→ About this exercise
Could you copy out every line of the data where the word "Copa" occurs?
Data records START
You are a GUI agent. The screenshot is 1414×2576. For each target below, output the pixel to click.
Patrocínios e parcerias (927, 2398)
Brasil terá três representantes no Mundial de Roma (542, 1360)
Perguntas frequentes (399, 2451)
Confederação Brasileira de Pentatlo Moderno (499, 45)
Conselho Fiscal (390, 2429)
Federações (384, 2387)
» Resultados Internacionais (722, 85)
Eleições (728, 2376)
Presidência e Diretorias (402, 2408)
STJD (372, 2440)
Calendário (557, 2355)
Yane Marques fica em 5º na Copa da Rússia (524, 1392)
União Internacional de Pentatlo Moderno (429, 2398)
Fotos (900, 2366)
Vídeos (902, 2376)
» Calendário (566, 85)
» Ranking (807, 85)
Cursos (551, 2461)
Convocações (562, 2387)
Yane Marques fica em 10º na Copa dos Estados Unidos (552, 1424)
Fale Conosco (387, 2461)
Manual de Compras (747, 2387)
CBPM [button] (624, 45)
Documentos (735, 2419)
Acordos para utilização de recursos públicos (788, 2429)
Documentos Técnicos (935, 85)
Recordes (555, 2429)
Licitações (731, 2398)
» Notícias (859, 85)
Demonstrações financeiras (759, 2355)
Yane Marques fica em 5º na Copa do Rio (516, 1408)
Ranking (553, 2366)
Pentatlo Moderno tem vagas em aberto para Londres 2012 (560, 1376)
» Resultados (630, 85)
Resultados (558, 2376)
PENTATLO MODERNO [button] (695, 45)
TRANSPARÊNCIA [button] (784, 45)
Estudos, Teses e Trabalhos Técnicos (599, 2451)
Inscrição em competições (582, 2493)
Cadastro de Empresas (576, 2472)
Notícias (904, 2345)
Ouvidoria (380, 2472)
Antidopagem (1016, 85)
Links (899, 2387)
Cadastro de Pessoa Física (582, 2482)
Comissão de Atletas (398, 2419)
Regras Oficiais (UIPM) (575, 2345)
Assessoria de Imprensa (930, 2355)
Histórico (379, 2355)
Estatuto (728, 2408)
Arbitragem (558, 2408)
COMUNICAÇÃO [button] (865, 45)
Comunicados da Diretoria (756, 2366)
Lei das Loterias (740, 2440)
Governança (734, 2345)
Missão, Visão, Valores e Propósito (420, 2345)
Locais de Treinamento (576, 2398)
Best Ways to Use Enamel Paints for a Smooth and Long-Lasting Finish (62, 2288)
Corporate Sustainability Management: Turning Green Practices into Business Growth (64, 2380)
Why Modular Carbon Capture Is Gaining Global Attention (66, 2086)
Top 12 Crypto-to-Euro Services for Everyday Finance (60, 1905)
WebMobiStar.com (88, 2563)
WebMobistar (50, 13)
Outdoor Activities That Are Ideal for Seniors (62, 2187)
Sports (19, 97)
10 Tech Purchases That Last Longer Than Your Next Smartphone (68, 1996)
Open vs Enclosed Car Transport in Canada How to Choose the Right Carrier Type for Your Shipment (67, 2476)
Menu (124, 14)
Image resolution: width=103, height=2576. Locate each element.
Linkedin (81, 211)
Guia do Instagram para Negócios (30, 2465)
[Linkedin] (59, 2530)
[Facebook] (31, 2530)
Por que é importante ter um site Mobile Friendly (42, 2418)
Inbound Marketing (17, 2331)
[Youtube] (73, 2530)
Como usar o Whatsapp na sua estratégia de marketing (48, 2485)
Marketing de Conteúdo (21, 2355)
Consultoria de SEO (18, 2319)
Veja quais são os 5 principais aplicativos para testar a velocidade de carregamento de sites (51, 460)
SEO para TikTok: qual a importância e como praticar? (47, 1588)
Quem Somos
Data records END
→ Task response
Yane Marques fica em 5º na Copa da Rússia (524, 1392)
Yane Marques fica em 10º na Copa dos Estados Unidos (552, 1424)
Yane Marques fica em 5º na Copa do Rio (516, 1408)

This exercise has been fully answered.